First-wave feminism was the first significant wave of feminism, and it took place in the late 19th and early 20th centuries. First-wave feminists fought for women's suffrage, property rights, and the right to education. However, middle-class white women largely dominated this movement, and their demands were limited to securing legal and political rights.


Second-wave feminism took place in the 1960s and lasted until the early 1980s. This wave addressed issues beyond suffrage, equal pay, reproductive rights, and ending domestic violence and sexual harassment. Second-wave feminists also sought to tackle the idea of gender roles and the patriarchy, which they believed perpetuated inequality between men and women. This wave was also primarily led by white, middle-class women but with more inclusion of women of colour. They also worked to raise awareness of women's issues and to empower women to take control of their own lives.


Third-wave feminism began in the 1990s and continued into the early 2000s. This wave aimed to broaden the scope of feminism beyond the experiences of white, middle-class women and include the perspectives and experiences of women of different races, classes, sexual orientations, and gender identities. In addition, they are concerned with issues such as body image, sexual identity, and the representation of women in the media. The third wave also addressed the intersectionality of different forms of oppression, including classism, sexism, racism, homophobia, and transphobia.


Fourth-wave feminism is the most recent wave of feminism, and it began in the early 2010s. Fourth-wave feminists use social media to amplify the voices of marginalized groups, including women of colour, transgender women, and non-binary individuals. They raise awareness of women's issues and organize protests and campaigns. They are also working on challenging traditional gender roles and creating a more inclusive feminist movement. This wave focuses on the continued fight for equality and dismantling systemic oppression in all forms.


As a transgender woman and a national feminist leader, I have a unique perspective on the history of feminism. I have seen firsthand how feminism has evolved and am grateful for the progress made. However, I also know there is still much work to be done. All women, including transgender women, still face discrimination and violence, and we must continue fighting for our rights.


I am proud to be a part of the feminist movement, and I believe that together we can create a world where all women are treated equally.


Here are some additional thoughts on the inclusion of transgender women in the feminist movement:


The inclusion of transgender women in the feminist movement is a complex issue.


Historically, some feminists have been exclusionary towards transgender women, arguing that their experiences and identities do not align with the experiences of cisgender women. This view has been criticized for being transphobic and failing to recognize the intersectionality of oppression.

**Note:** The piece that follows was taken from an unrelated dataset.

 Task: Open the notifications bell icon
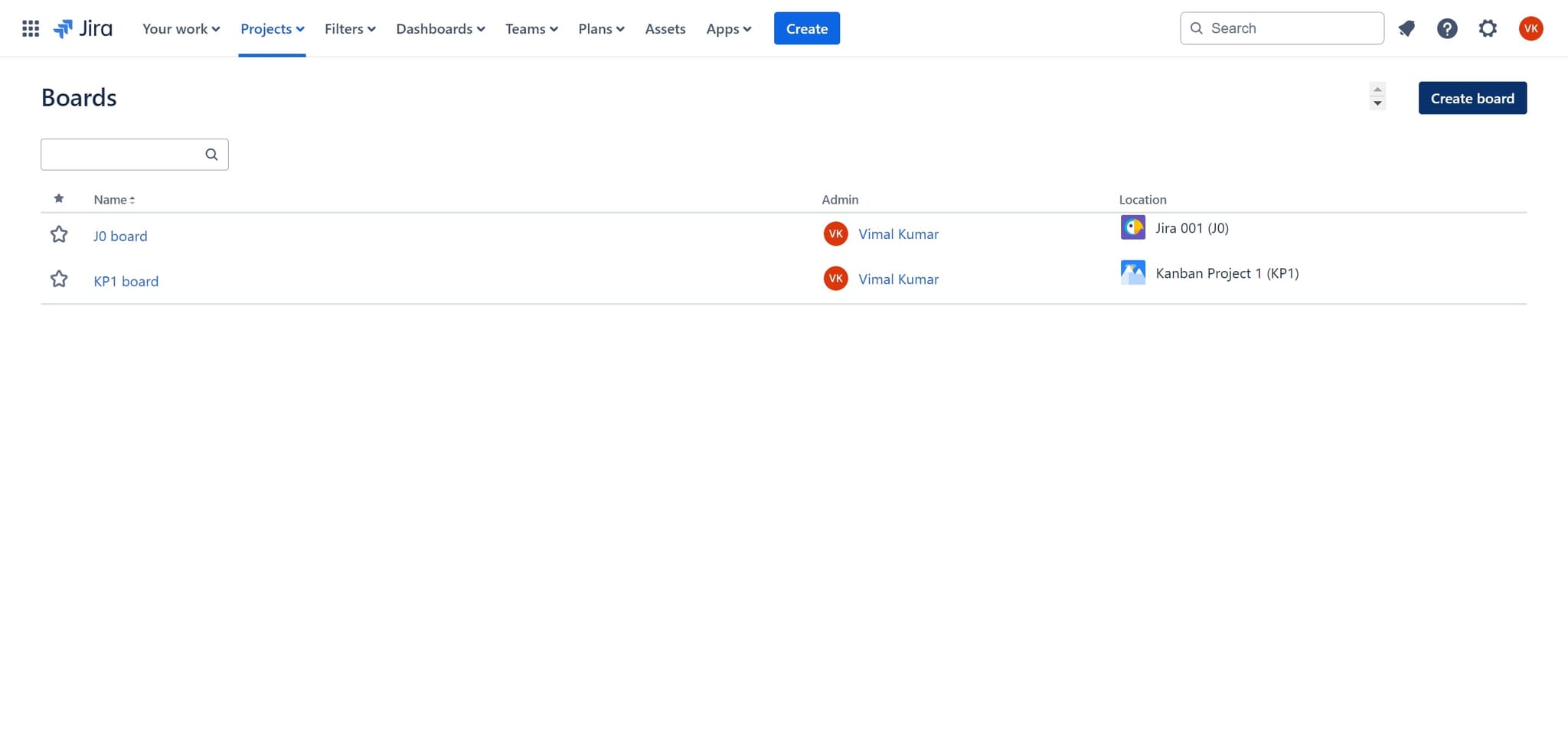[x=1406, y=29]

However, many feminists have advocated for including transgender women in the movement. They argue that the fight for gender equality must include all individuals who experience discrimination based on gender identity or expression.


Additionally, many transgender women have been at the forefront of the feminist movement and have significantly contributed to the fight for equality.


I am hopeful that the future of feminism will be one where all women are treated equally, regardless of gender identity. So we can create a world where all women can live free from discrimination and violence.


I wish all my sapphic sisters a wonderful Lesbian Visibility Week.